El destape que ya no es

El Financiero

Jorge G. Castañeda

Supongo que estamos en vísperas de la designación por Enrique Peña Nieto del candidato presidencial del PRI. Por varias razones, políticas y jurídicas, no podrá posponer la decisión mucho más allá de finales de noviembre. En vista de que llevo más de veinte años ocupándome de este tema –sobre todo a partir de los chismes de sobremesas, pero también de mi libro La herencia– comparto mi especulación pura y dura con el lector.

Me centro en las diferencias con el pasado. La más obvia: Peña escogerá al candidato del PRI, no al próximo presidente, como lo creyeron todos los mandatarios de facto o de jure desde Calles, en 1933, hasta Zedillo, en 1999. Para quienes pensamos que ningún presidente saliente con menos de 30% de aprobación puede lograr la elección de un sucesor de su propio partido, sin hablar del grupo más cercano de su gabinete, Peña va a escoger al perdedor, no al próximo jefe de Estado.

Segunda: ahora cuenta el criterio de poder ganar. Antes no. La elección ya estaba ganada desde un principio. Nunca fue un criterio para el autor del dedazo. Podría no serlo para Peña, si decidiera que su partido no tiene como ganar esta vez, y que le conviene más apostar todo a uno de los otros dos candidatos. Dudo que lo haga y, por lo tanto, deberá valorar las virtudes en campaña de sus opciones. Ninguno es Obama, Fox, o Peña.

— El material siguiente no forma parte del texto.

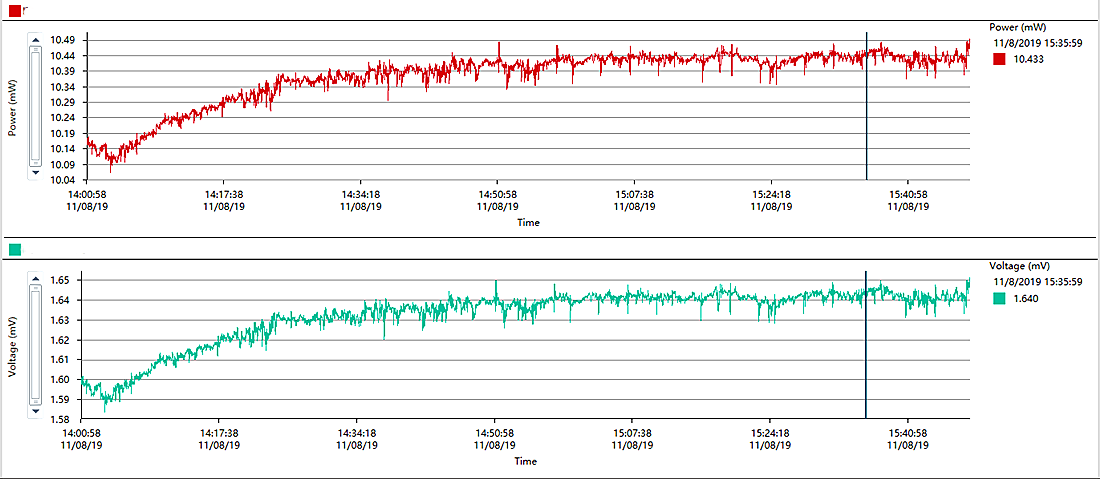This screenshot has width=1100, height=479.
Task: Click the 15:24:18 tick on Voltage time axis
Action: click(771, 434)
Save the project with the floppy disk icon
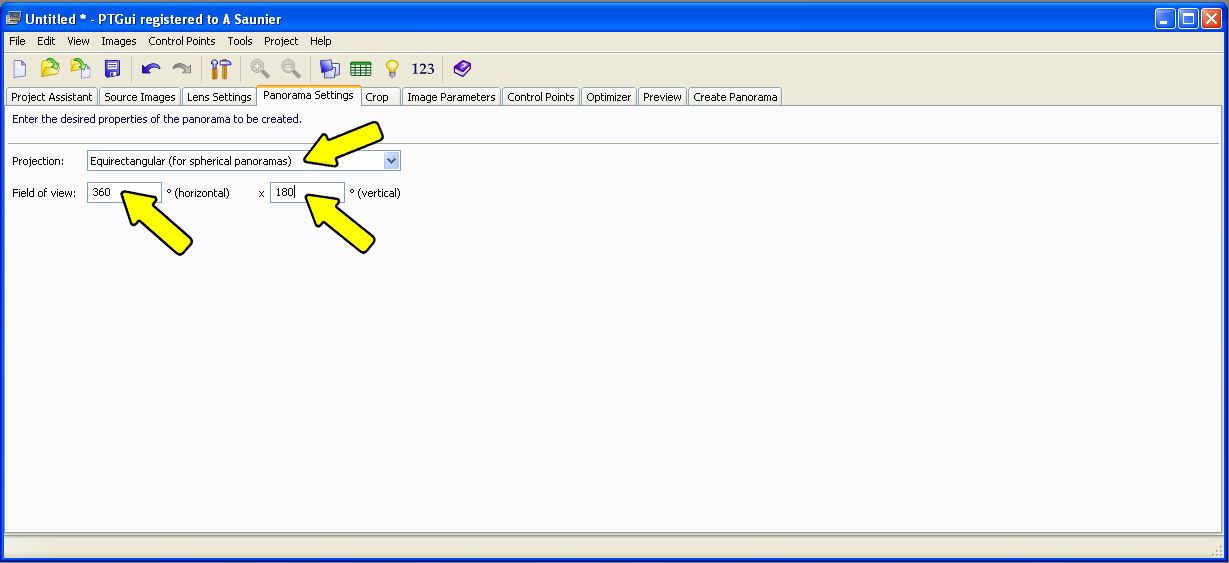1229x563 pixels. [112, 69]
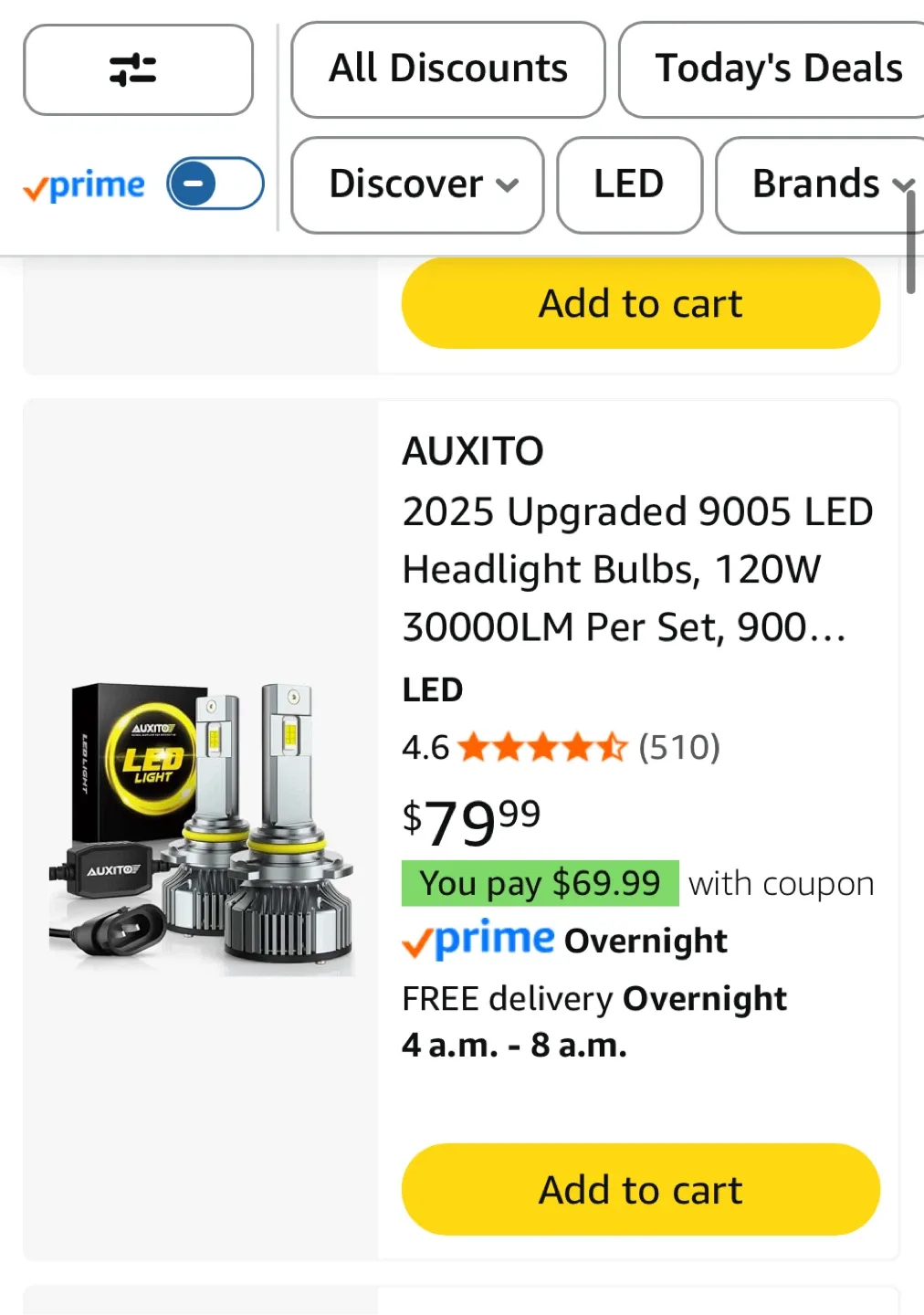Open the 2025 Upgraded 9005 LED title
924x1315 pixels.
click(637, 569)
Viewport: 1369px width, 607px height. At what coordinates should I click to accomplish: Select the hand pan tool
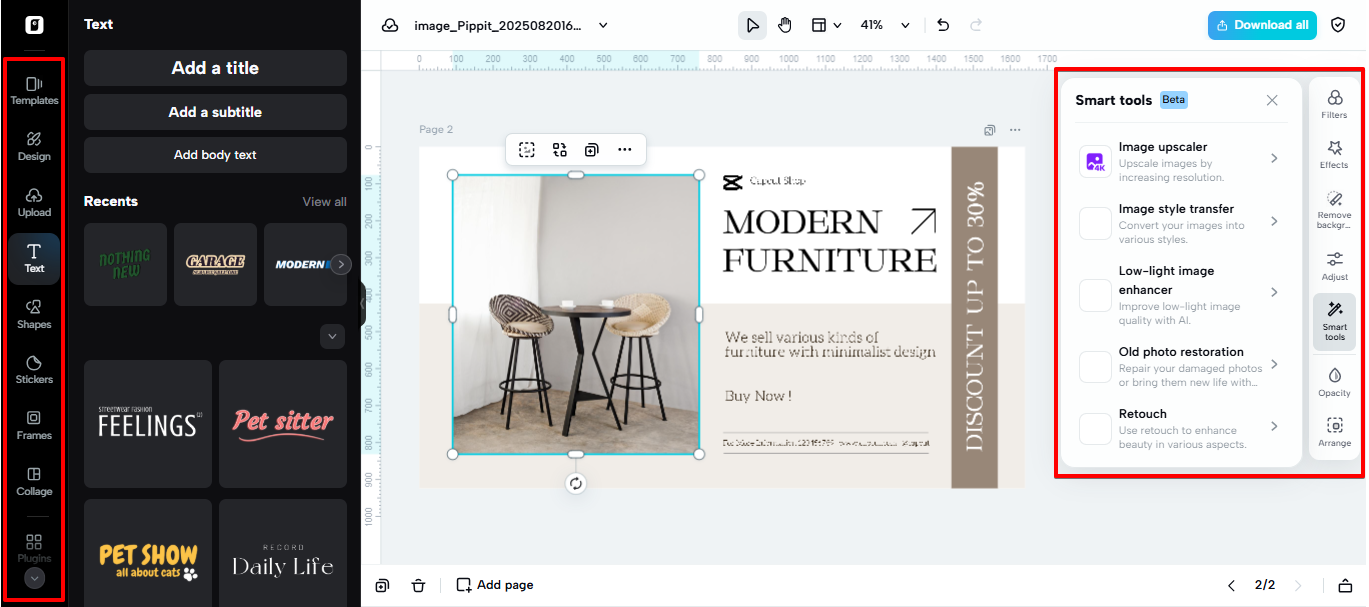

Última diferencia: la cola por pisar, o los cadáveres en los armarios por descubrir, también cuentan. No a la norteamericana, quizás, pero sí con mucha más contundencia que en el pasado. Y hay dos tipos de colas, tanto en materia de corrupción como de violaciones de derechos humanos. Una es la proactiva y descarada. El que roba, o mata o ambas cosas. La otra es más compleja: la pasiva-omisa. Cualquier candidato de oposición –AMLO, Anaya o una opción no partidista del Frente, o un independiente como Ríos Piter– harán campaña contra el malo de la película y de la boleta: Peña Nieto. El ungido del PRI podrá alegar hasta el infinito que no robó, ni mató. La pregunta es si sabía quién sí robó, o sí mató, o si nos dirá que nunca se enteró de nada: ni de los muertos, ni de los miles de millones robados. Sostendrá que él sólo manejaba el tren que conducía a Auschwitz, pero que jamás se imaginó lo que allí sucedía. Seguía órdenes.

Mis amigos priistas de buena fe sostienen que este dilema se resuelve como siempre: con un pacto tácito o secreto entre el Presidente y el candidato, en el que el primero acepta (a regañadientes) que el segundo lo ataque. No sé si este procedimiento alguna vez funcionó en los hechos, pero estoy seguro que en democracia es insostenible. Cualquier crítica o deslinde del priista a su mentor, será de inmediato aprovechado por sus rivales para interpelarlo con la pregunta de los 64 millones: ¿por qué no lo dijiste antes?, ¿por qué no renunciaste?, ¿por qué fuiste cómplice, pasivo, o tal vez, muy activo? De los precandidatos de Peña Nieto, no sé cuál pase esta prueba del añejo.

En Morena, el candidato presidencial será quien decida AMLO. Ya sabemos quién es. En los hechos, en el Frente, el candidato será quien escoja Ricardo Anaya, muy probablemente él mismo. En el PRI, decidirá Peña Nieto. No es un peor método que otro, mientras los militantes del PRI, del PAN, del PRD o de Morena acepten este estado de cosas. Y cuando lo rechacen, a ver qué método inventan. No se me ocurre ninguno que funcione.